A change in the law would not by itself prevent the jailing of Pablo Hasel, who has been ordered to surrender by the end of this week to serve a nine-month prison sentence imposed in 2018 under a security law known in Spain as the “gag law”. He has said he will not turn himself in.
Hasel’s lyrics and tweets, which included references to banned guerrilla groups, compared a court to Nazis and called former king Juan Carlos a mafia capo, were found under the 2015 law to have encouraged violence and insulted the monarchy.
More than 200 artists, including film director Pedro Almodovar, actor Javier Bardem and singer Joan Manuel Serrat, have signed a petition against Hasel’s jailing, calling for the law to be changed. Hasel’s supporters have demonstrated demanding he not be jailed.
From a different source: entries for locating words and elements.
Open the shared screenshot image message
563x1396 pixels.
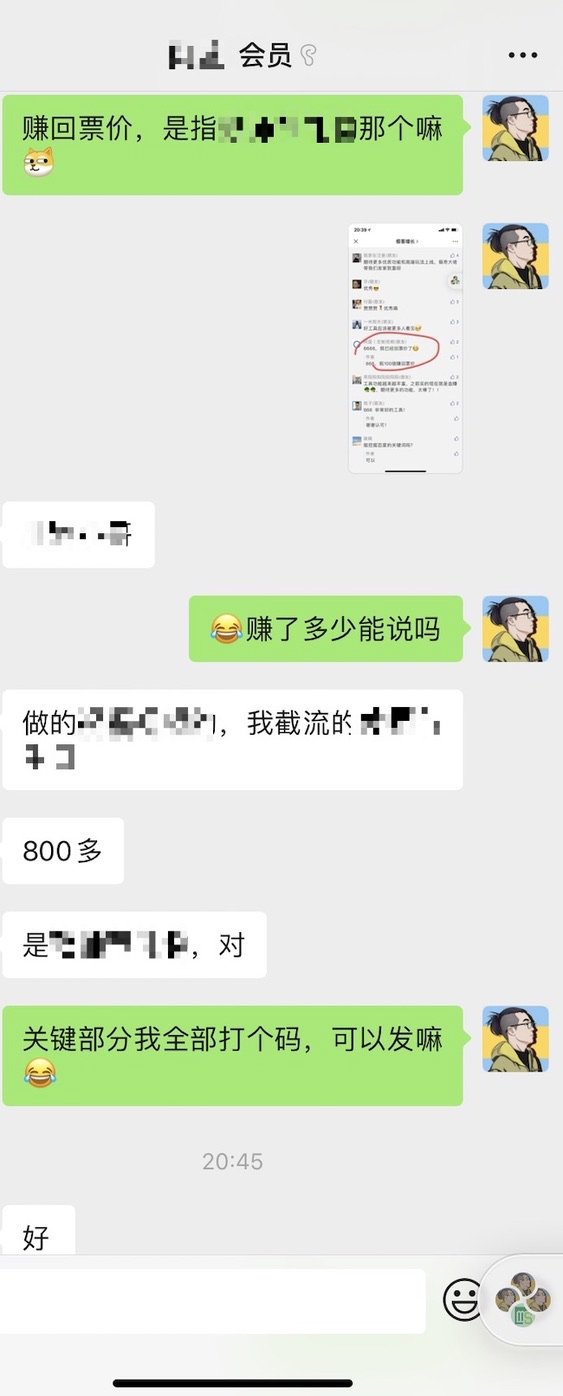(x=405, y=348)
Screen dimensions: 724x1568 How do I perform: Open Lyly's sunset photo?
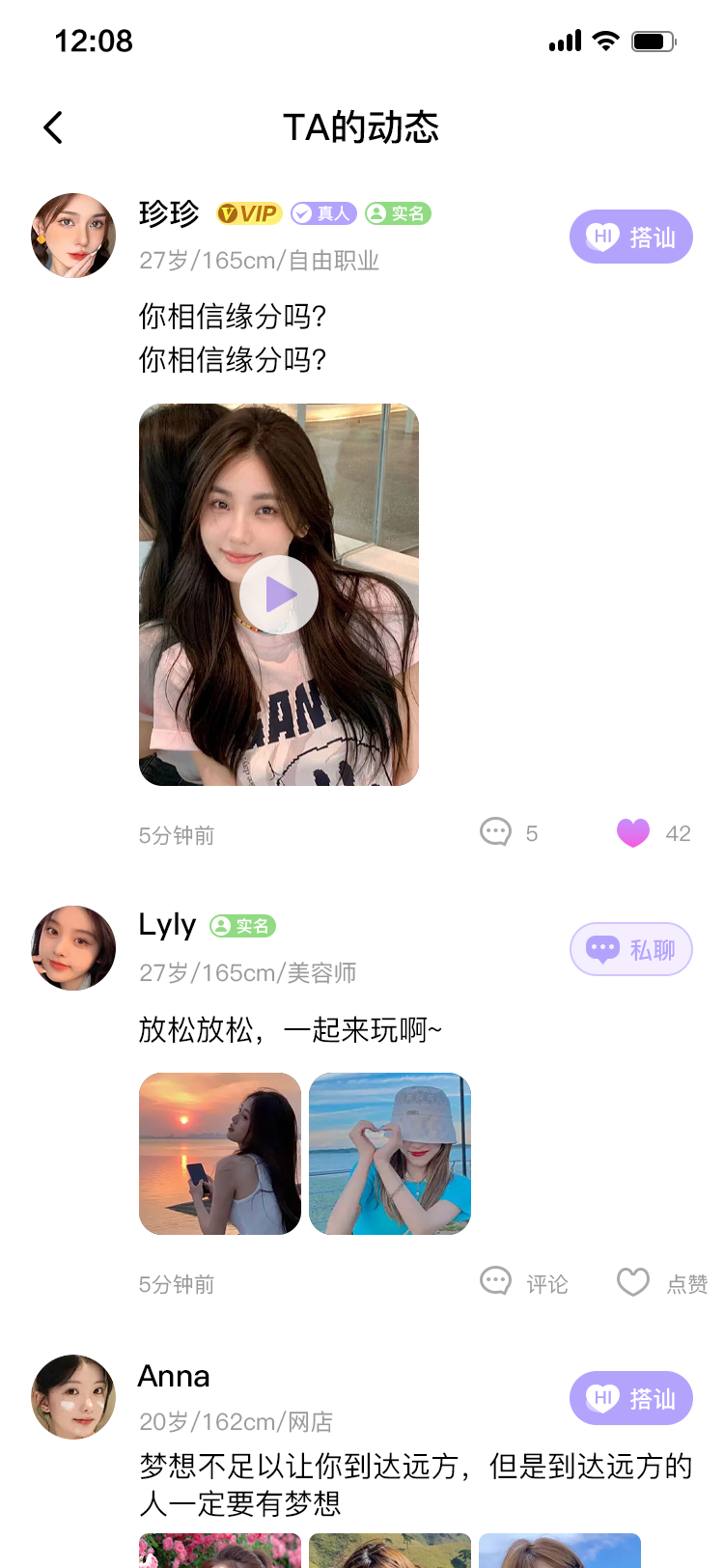220,1154
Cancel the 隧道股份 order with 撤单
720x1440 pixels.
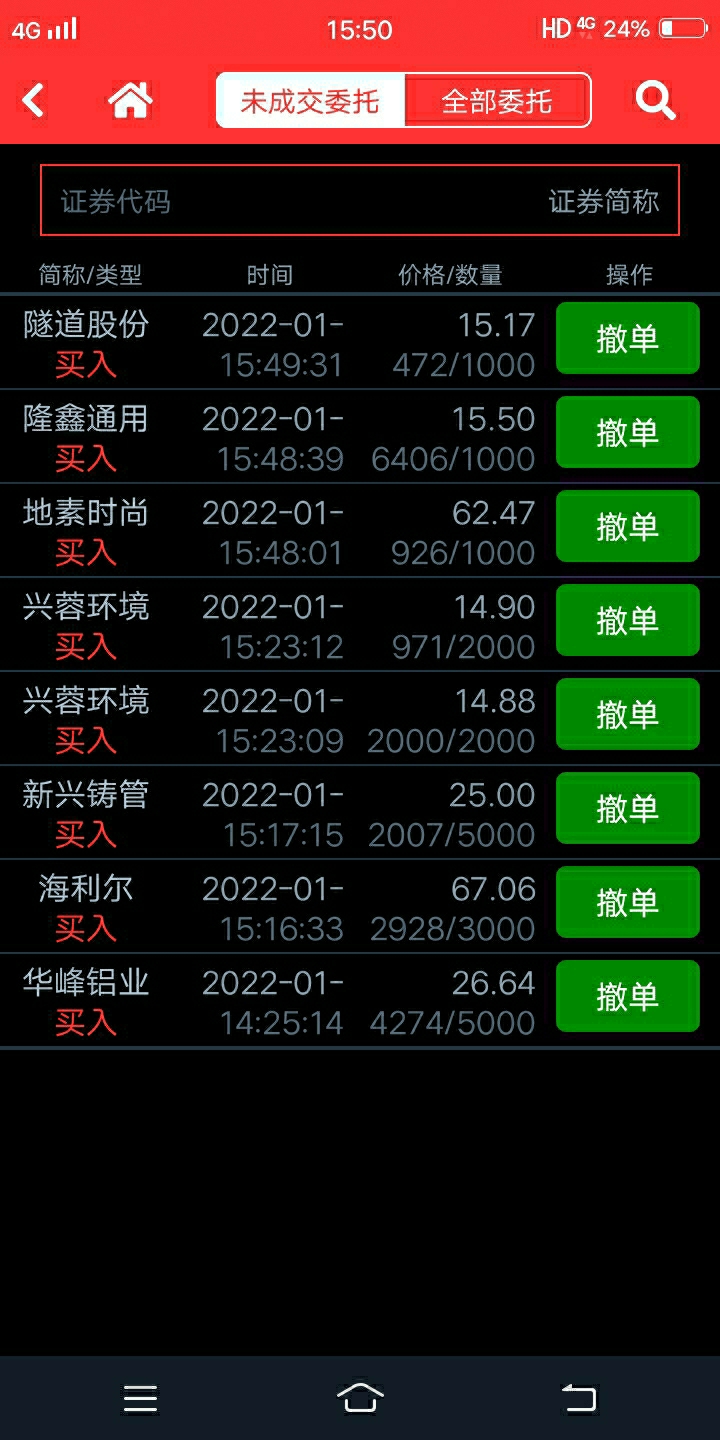tap(627, 339)
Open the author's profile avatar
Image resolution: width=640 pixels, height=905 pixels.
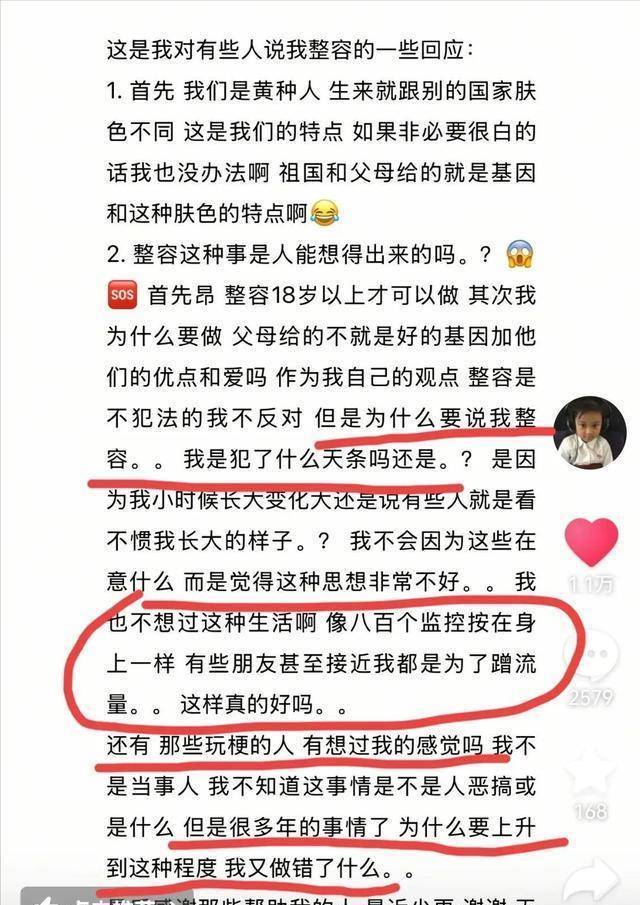point(590,432)
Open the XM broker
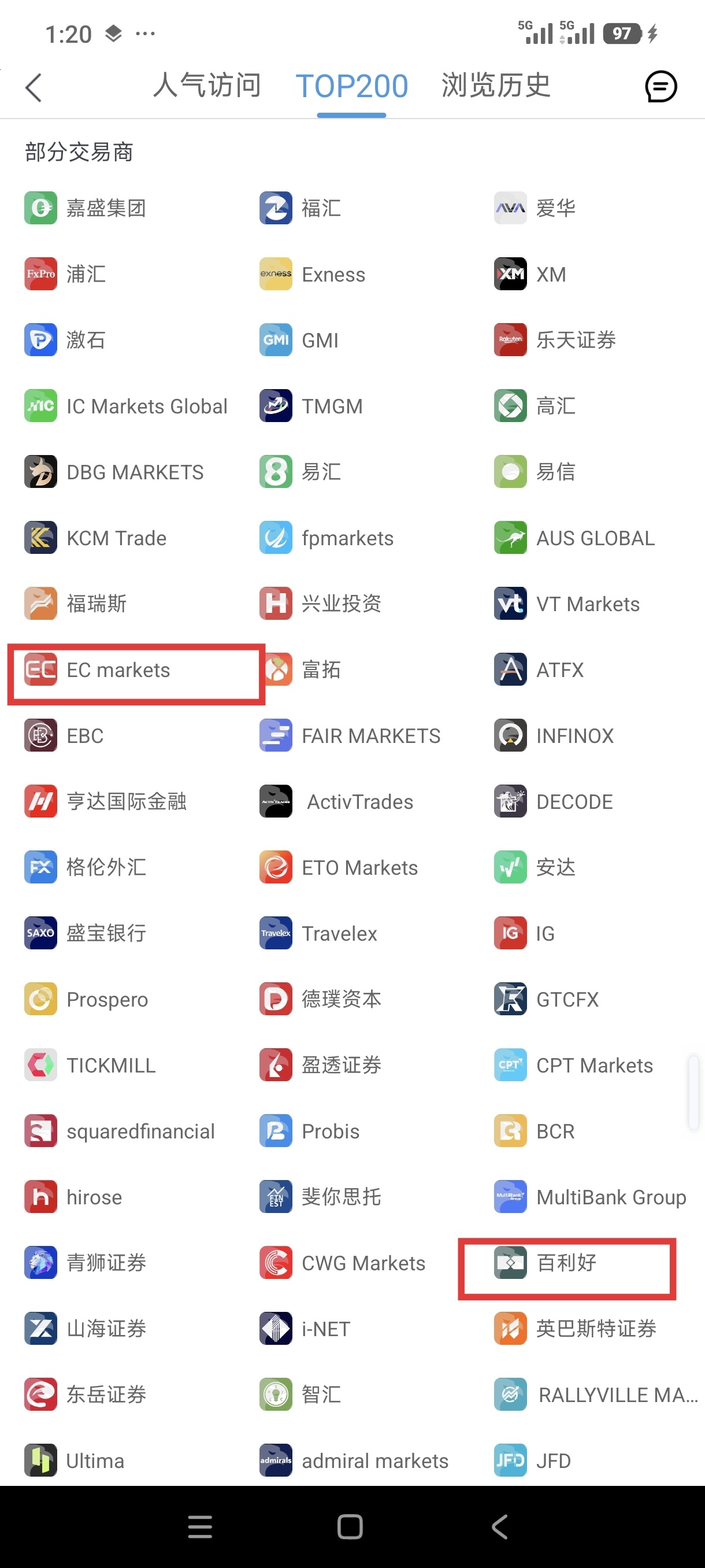Viewport: 705px width, 1568px height. coord(530,275)
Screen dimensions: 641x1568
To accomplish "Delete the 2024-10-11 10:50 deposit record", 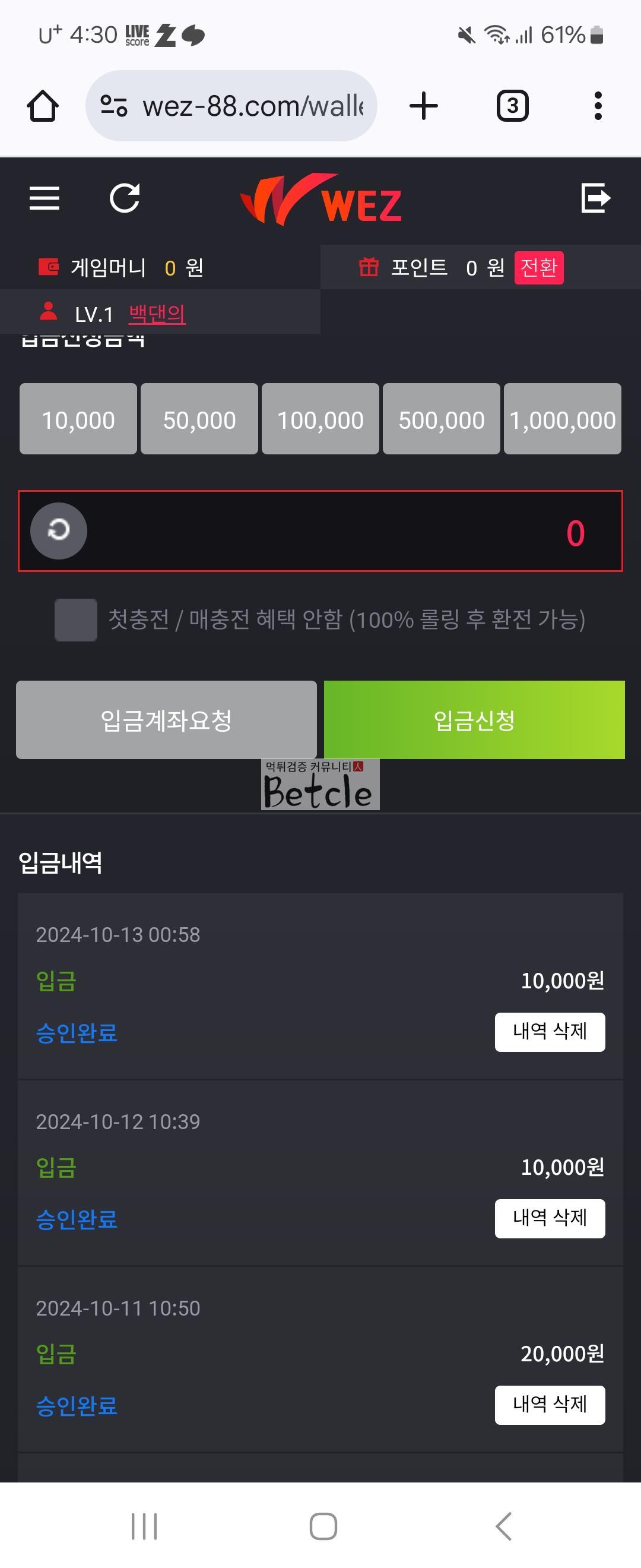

Government spokeswoman Maria Jesus Montero said that in response to the Hasel case, the government had “expressed its willingness to provide a much more secure framework for freedom of expression”. The reform was in its early stages, she said.
In a statement, the leftist coalition government said the reform would introduce milder penalties rather than prison, and target only actions that “clearly involve the creation of a risk to public order or provoke some kind of violent conduct”.
Hasel, who is known for his radical leftist views and whose real name is Pablo Rivadulla, said in a tweet the government was doing nothing to prevent his imprisonment.
“With empty declarations like so many other false promises, they want to extinguish solidarity,” he wrote.
The 2015 law was enacted by a previous, rightwing government, which said it was needed to prevent the glorification of banned armed groups such as the Basque separatists ETA. It bans speech not only for glorifying violence, but also for insulting religions or the monarchy.
Opponents say it has been applied far too restrictively, imposing criminal penalties on legitimate criticism of the state. Amnesty International says around 70 people were convicted under the law in 2018 and 2019.
Another rapper fled to Belgium in 2018 after being sentenced to 3-1/2 years in prison on charges including insulting the monarchy and praising terrorist groups.
The artists’ petition likened Spain to countries such as Turkey or Morocco, where artists have been jailed.
“The imprisonment of Pablo Hasel makes even more evident the Sword of Damocles hanging over the heads of all public figures who dare to publicly criticise the actions of any of the state institutions,” it said.